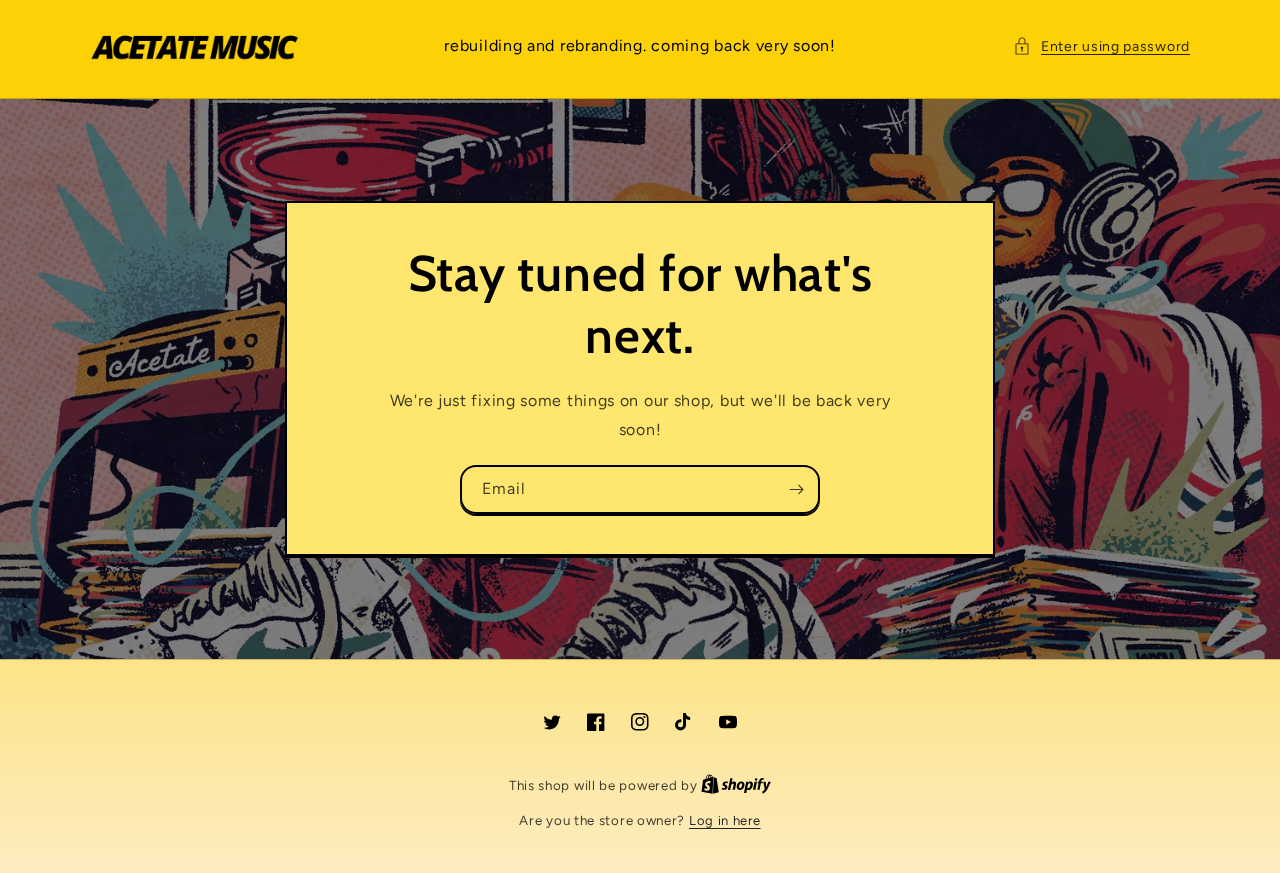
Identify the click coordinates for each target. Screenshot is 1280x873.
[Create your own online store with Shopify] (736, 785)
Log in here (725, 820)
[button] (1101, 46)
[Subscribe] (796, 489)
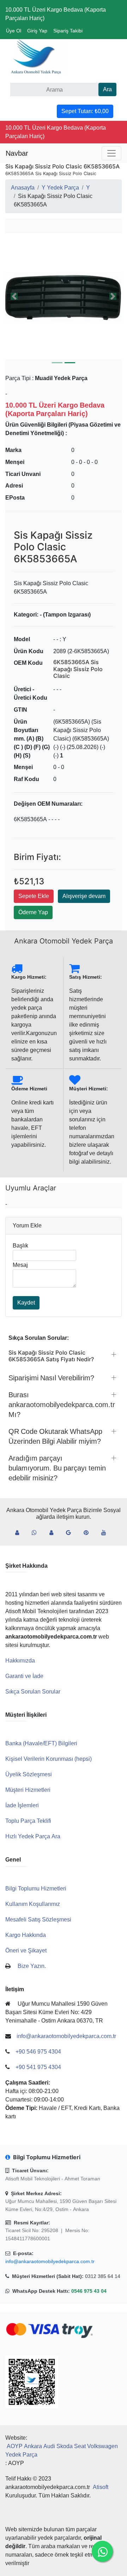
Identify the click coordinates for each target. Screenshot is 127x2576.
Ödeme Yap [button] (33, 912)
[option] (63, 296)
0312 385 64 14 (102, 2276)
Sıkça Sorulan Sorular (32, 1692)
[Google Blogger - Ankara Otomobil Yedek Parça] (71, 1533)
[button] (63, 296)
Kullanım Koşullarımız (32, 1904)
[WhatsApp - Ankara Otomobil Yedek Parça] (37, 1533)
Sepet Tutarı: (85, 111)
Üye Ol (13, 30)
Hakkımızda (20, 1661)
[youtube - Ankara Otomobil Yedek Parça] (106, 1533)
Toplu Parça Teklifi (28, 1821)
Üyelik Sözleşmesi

========================

* ACTIVITY
Using the listing above, return exactly, and only, the lines from the one that contains "Sıkça Sorulan Sorular (32, 1692)" through its last line, both included.

* SOLUTION TO THIS EXERCISE
Sıkça Sorulan Sorular (32, 1692)
[Google Blogger - Ankara Otomobil Yedek Parça] (71, 1533)
[button] (63, 296)
Kullanım Koşullarımız (32, 1904)
[WhatsApp - Ankara Otomobil Yedek Parça] (37, 1533)
Sepet Tutarı: (85, 111)
Üye Ol (13, 30)
Hakkımızda (20, 1661)
[youtube - Ankara Otomobil Yedek Parça] (106, 1533)
Toplu Parça Teklifi (28, 1821)
Üyelik Sözleşmesi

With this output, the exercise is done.